= Beginning of Section =

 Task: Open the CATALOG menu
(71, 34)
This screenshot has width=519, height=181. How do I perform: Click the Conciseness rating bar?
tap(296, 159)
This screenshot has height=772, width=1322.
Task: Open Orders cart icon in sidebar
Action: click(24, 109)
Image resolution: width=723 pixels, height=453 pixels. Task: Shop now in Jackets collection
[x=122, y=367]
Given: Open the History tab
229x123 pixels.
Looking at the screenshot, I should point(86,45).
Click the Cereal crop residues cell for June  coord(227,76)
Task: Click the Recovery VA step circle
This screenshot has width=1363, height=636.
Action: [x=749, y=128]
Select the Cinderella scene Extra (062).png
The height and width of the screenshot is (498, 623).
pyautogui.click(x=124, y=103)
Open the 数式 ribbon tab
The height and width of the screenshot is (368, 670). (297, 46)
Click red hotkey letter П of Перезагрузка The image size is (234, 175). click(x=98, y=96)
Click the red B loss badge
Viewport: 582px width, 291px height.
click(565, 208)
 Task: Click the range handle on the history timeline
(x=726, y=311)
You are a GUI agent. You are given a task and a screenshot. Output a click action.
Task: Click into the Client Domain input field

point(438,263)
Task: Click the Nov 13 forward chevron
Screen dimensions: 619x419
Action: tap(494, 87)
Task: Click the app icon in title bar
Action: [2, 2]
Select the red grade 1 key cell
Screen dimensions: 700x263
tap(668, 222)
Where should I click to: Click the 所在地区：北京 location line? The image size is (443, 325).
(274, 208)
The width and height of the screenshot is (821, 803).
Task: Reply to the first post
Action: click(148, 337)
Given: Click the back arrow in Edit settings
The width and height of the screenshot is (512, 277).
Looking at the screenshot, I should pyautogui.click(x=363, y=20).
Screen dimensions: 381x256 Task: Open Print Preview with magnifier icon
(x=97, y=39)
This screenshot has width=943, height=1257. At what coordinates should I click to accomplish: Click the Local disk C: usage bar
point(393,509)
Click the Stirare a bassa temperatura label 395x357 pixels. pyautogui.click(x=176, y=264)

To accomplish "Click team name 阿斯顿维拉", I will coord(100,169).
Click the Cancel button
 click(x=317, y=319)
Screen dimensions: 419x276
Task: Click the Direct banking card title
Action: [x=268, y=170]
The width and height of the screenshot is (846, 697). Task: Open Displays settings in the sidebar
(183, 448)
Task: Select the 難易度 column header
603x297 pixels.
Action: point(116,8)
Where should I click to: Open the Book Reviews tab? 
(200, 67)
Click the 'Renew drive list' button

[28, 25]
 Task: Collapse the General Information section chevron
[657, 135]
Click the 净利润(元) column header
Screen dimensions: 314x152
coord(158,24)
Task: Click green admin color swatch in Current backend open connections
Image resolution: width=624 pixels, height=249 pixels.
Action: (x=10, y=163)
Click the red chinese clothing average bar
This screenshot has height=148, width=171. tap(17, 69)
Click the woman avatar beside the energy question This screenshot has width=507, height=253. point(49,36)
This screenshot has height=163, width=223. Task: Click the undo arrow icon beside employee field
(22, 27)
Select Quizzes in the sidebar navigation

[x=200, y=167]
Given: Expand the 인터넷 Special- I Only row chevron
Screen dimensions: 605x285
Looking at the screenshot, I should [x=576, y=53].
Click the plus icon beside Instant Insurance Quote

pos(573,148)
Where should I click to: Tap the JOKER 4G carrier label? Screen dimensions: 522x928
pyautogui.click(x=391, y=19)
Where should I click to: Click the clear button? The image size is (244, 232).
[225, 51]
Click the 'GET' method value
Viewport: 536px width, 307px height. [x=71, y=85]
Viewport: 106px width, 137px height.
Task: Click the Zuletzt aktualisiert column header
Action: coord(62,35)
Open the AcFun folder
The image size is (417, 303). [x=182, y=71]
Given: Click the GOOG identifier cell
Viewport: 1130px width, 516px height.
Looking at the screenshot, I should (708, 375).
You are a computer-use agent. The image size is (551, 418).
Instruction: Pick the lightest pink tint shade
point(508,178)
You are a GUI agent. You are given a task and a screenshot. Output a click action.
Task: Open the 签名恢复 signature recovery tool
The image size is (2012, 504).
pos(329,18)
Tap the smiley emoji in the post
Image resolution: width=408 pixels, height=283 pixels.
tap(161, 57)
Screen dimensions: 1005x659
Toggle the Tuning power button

= End of Section =

EXERCISE PROMPT
What's wanted is each line above, transcribed with nothing altered.

EXPECTED ANSWER
 Task: Open the CATALOG menu
(71, 34)
This screenshot has width=519, height=181. How do I perform: Click the Conciseness rating bar?
tap(296, 159)
This screenshot has height=772, width=1322.
Task: Open Orders cart icon in sidebar
Action: click(24, 109)
Image resolution: width=723 pixels, height=453 pixels. Task: Shop now in Jackets collection
[x=122, y=367]
Given: Open the History tab
229x123 pixels.
Looking at the screenshot, I should point(86,45).
Click the Cereal crop residues cell for June  coord(227,76)
Task: Click the Recovery VA step circle
This screenshot has width=1363, height=636.
Action: [x=749, y=128]
Select the Cinderella scene Extra (062).png
The height and width of the screenshot is (498, 623).
pyautogui.click(x=124, y=103)
Open the 数式 ribbon tab
The height and width of the screenshot is (368, 670). (297, 46)
Click red hotkey letter П of Перезагрузка The image size is (234, 175). click(x=98, y=96)
Click the red B loss badge
Viewport: 582px width, 291px height.
click(565, 208)
 Task: Click the range handle on the history timeline
(x=726, y=311)
You are a GUI agent. You are given a task and a screenshot. Output a click action.
Task: Click into the Client Domain input field

point(438,263)
Task: Click the Nov 13 forward chevron
Screen dimensions: 619x419
Action: tap(494, 87)
Task: Click the app icon in title bar
Action: [2, 2]
Select the red grade 1 key cell
Screen dimensions: 700x263
tap(668, 222)
Where should I click to: Click the 所在地区：北京 location line? The image size is (443, 325).
(274, 208)
The width and height of the screenshot is (821, 803).
Task: Reply to the first post
Action: click(148, 337)
Given: Click the back arrow in Edit settings
The width and height of the screenshot is (512, 277).
Looking at the screenshot, I should pyautogui.click(x=363, y=20).
Screen dimensions: 381x256 Task: Open Print Preview with magnifier icon
(x=97, y=39)
This screenshot has width=943, height=1257. At what coordinates should I click to accomplish: Click the Local disk C: usage bar
point(393,509)
Click the Stirare a bassa temperatura label 395x357 pixels. pyautogui.click(x=176, y=264)

To accomplish "Click team name 阿斯顿维拉", I will coord(100,169).
Click the Cancel button
 click(x=317, y=319)
Screen dimensions: 419x276
Task: Click the Direct banking card title
Action: [x=268, y=170]
The width and height of the screenshot is (846, 697). Task: Open Displays settings in the sidebar
(183, 448)
Task: Select the 難易度 column header
603x297 pixels.
Action: point(116,8)
Where should I click to: Open the Book Reviews tab? 
(200, 67)
Click the 'Renew drive list' button

[28, 25]
 Task: Collapse the General Information section chevron
[657, 135]
Click the 净利润(元) column header
Screen dimensions: 314x152
coord(158,24)
Task: Click green admin color swatch in Current backend open connections
Image resolution: width=624 pixels, height=249 pixels.
Action: (x=10, y=163)
Click the red chinese clothing average bar
This screenshot has height=148, width=171. tap(17, 69)
Click the woman avatar beside the energy question This screenshot has width=507, height=253. point(49,36)
This screenshot has height=163, width=223. Task: Click the undo arrow icon beside employee field
(22, 27)
Select Quizzes in the sidebar navigation

[x=200, y=167]
Given: Expand the 인터넷 Special- I Only row chevron
Screen dimensions: 605x285
Looking at the screenshot, I should [x=576, y=53].
Click the plus icon beside Instant Insurance Quote

pos(573,148)
Where should I click to: Tap the JOKER 4G carrier label? Screen dimensions: 522x928
pyautogui.click(x=391, y=19)
Where should I click to: Click the clear button? The image size is (244, 232).
[225, 51]
Click the 'GET' method value
Viewport: 536px width, 307px height. [x=71, y=85]
Viewport: 106px width, 137px height.
Task: Click the Zuletzt aktualisiert column header
Action: coord(62,35)
Open the AcFun folder
The image size is (417, 303). [x=182, y=71]
Given: Click the GOOG identifier cell
Viewport: 1130px width, 516px height.
Looking at the screenshot, I should (708, 375).
You are a computer-use agent. The image size is (551, 418).
Instruction: Pick the lightest pink tint shade
point(508,178)
You are a GUI agent. You are given a task and a screenshot. Output a click action.
Task: Open the 签名恢复 signature recovery tool
The image size is (2012, 504).
pos(329,18)
Tap the smiley emoji in the post
Image resolution: width=408 pixels, height=283 pixels.
tap(161, 57)
Screen dimensions: 1005x659
Toggle the Tuning power button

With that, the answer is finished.